Ni el Riachuelo, ni el paso del tiempo ni las crisis pudieron con Avellaneda. Este 7 de abril la ciudad celebra 174 años reafirmando su título de “Capital Nacional del Fútbol” y su mística de chimeneas, arte y asfalto. Nacida junto al Riachuelo como Barracas al Sud por el decreto de 1852, Avellaneda conserva la huella de su origen ferroviario y portuario y se presenta hoy como un núcleo clave del sur bonaerense.
El ADN de Avellaneda está marcado por el hierro y el cuero. Lo que comenzó como un paraje de saladeros y barracas se transformó durante el siglo XX en uno de los centros industriales más importantes del país. Esa herencia se percibe en los adoquines de Piñeyro, en los galpones recuperados de Gerli y en la silueta del Puente Transbordador Nicolás Avellaneda, emblema local y patrimonio reconocido internacionalmente. Esa historia industrial convive con una ciudad que se ha sabido reinventar: fábricas reconvertidas, desarrollo cultural y nuevos espacios públicos demuestran una continuidad transformadora.
El fútbol es una parte esencial de la identidad de Avellaneda. Es la única ciudad del mundo con dos estadios de campeones mundiales a menos de 300 metros entre sí, lo que explica por qué el deporte aquí funciona casi como un lenguaje compartido. Pero Avellaneda no se reduce a la pasión futbolera: la Universidad Nacional de Avellaneda (UNDAV) y sus centros de formación posicionan al distrito como polo educativo y cultural, aportando pensamiento y actividades artísticas que complementan su tradición obrera.

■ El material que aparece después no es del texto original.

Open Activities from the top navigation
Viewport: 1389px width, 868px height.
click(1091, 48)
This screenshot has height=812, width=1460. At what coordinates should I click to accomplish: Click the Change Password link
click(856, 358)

A lo largo de sus localidades —Wilde, Villa Domínico, Sarandí, Gerli, Piñeyro y Avellaneda Centro— se respira una identidad que se manifiesta en murales, centros culturales y en la vida barrial cotidiana. La gestión local impulsa proyectos que buscan modernizar la ciudad sin perder esa mística: la recuperación de la Costa de Domínico, el crecimiento de la oferta gastronómica y la revitalización de espacios públicos son algunos ejemplos de una visión que combina memoria y futuro.
Dato histórico: aunque hoy se la conoce como Avellaneda, el cambio de nombre se oficializó en 1904 mediante la ley provincial N° 2844, en homenaje al ex presidente Nicolás Avellaneda. Antes, quienes viajaban al lugar pedían boleto para “Barracas al Sud”.
En este aniversario, la invitación es a mirar la ciudad en su conjunto: desde un domingo en el Parque de Villa Domínico hasta la contemplación de los “Siete Puentes” o un café en la Avenida Mitre. Celebrar a Avellaneda es reconocer su capacidad para resistir, transformarse y seguir latiendo como pulso indomable del conurbano bonaerense. ¡Feliz aniversario, Avellaneda!